There are so many different appetizers to choose from when you are trying to make your party menu. And no matter what the occasion, every party needs a great dip recipe to accompany the other appetizers. Whether you decide to do chips and salsa or a classic potato chips with an onion dip, you have to decide what you want to serve your guests.
We are bringing you a great recipe so you can go the extra mile with your dip, and impress all of your guests. Coming from our friends the Two Old Crabs, it is one dangerously cheesy dip. With a little Mexican flare, this Cheesy Chicken Nacho Dip is loaded with jalapenos and diced tomatoes with green chilies for an extra kick.
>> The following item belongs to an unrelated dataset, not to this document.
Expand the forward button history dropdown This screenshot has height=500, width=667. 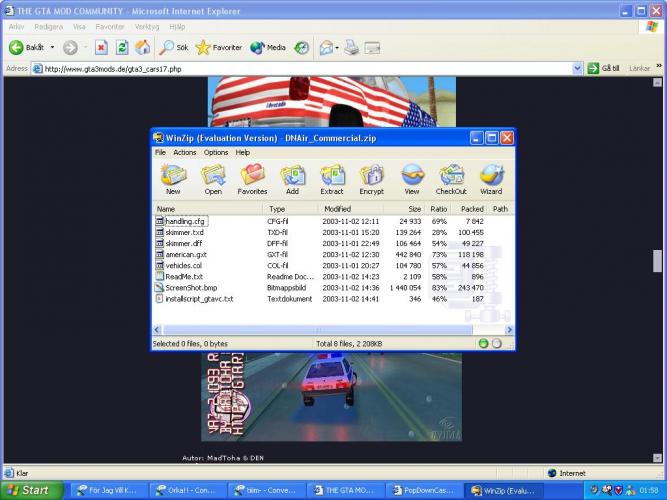(84, 47)
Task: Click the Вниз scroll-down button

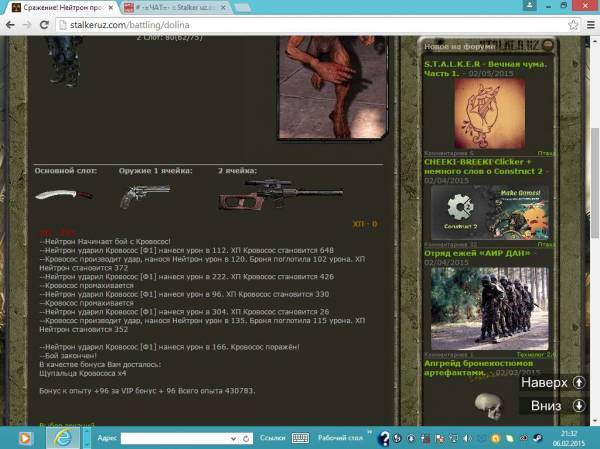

Not only that, but it is made with bits of chicken, so with every bite you get a little of everything. It may be one of the heartiest dips you’ll ever make, and will have your guests wanting to double dip.
Cheesy Chicken Nacho Dip
- 14 ounce can diced tomatoes with green chilies
- 3/4 cup chicken broth
- 2 ounces chopped green chilies
- 1/2 cup shredded cheddar/jack cheese
- 1 pound Velveeta processed cheese, cubed
- 2 cup cooked chicken, shredded or chopped
- 1/3 cup sour cream
- 1/4 cup diced scallions
- 1 1/2 tablespoons taco seasoning mix
- 2 tablespoons jalapeno slices, minced
- 1 can black beans, drained
1. Prepare your slow cooker with non-stick cooking spray.
2. Add the can of diced tomatoes (do not drain), the chicken broth, scallions, sour cream, and as many chopped green chilies as you prefer. We don’t enjoy things burning hot, but these give this appetizer a great little bite so we use the entire can.
3. Add the cubes of Velveeta to the slow cooker, then add the shredded cheese.
4. Chop the chicken into small pieces.
5. Stir in the taco seasoning, minced jalapeno slices and the black beans (drained & rinsed).
6. Cook on a high setting for two hours until the cheese has completely melted. Stir to make sure everything is combined, then turn the slow cooker to low and enjoy your appetizer!